(Pixel coordinate grounding data)
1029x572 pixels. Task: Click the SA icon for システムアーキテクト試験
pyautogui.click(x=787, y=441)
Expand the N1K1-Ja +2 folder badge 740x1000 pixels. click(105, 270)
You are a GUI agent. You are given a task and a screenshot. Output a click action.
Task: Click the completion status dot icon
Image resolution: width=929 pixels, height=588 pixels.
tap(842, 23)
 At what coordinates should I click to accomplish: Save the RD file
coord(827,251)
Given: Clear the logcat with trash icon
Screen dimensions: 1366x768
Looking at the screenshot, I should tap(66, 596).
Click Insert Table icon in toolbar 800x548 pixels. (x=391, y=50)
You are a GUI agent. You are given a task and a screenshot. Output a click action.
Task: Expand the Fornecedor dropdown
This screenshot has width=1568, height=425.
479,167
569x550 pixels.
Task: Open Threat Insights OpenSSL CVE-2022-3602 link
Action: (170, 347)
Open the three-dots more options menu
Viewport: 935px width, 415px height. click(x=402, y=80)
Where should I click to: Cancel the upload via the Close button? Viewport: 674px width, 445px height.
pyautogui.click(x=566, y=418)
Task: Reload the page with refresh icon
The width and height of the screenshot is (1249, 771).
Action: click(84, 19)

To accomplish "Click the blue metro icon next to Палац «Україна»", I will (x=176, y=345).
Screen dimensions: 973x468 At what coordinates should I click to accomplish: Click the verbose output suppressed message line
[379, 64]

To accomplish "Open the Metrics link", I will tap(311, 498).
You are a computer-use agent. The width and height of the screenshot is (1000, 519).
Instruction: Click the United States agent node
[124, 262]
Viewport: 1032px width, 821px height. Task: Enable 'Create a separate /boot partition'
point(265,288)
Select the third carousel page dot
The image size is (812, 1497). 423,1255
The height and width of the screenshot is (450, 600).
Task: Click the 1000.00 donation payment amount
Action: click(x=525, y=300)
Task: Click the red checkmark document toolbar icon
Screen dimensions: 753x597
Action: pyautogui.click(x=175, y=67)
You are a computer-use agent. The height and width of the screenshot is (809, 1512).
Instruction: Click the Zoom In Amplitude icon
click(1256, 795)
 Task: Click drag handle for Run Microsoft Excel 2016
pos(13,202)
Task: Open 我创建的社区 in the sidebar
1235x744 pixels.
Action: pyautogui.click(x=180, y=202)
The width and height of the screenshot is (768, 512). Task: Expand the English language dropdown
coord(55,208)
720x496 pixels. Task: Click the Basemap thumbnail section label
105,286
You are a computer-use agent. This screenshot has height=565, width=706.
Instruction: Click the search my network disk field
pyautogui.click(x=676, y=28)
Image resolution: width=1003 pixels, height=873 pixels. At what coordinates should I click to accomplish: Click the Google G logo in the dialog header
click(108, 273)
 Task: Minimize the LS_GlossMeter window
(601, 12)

EXERCISE DIRECTIONS >>
Where the word "computer" occurs in a line of the records, copy that line.

RESPONSE BOX >>
You are a computer-use agent. The width and height of the screenshot is (1000, 519).
You are a computer-use agent. The height and width of the screenshot is (809, 1512).
You are a computer-use agent. This screenshot has height=565, width=706.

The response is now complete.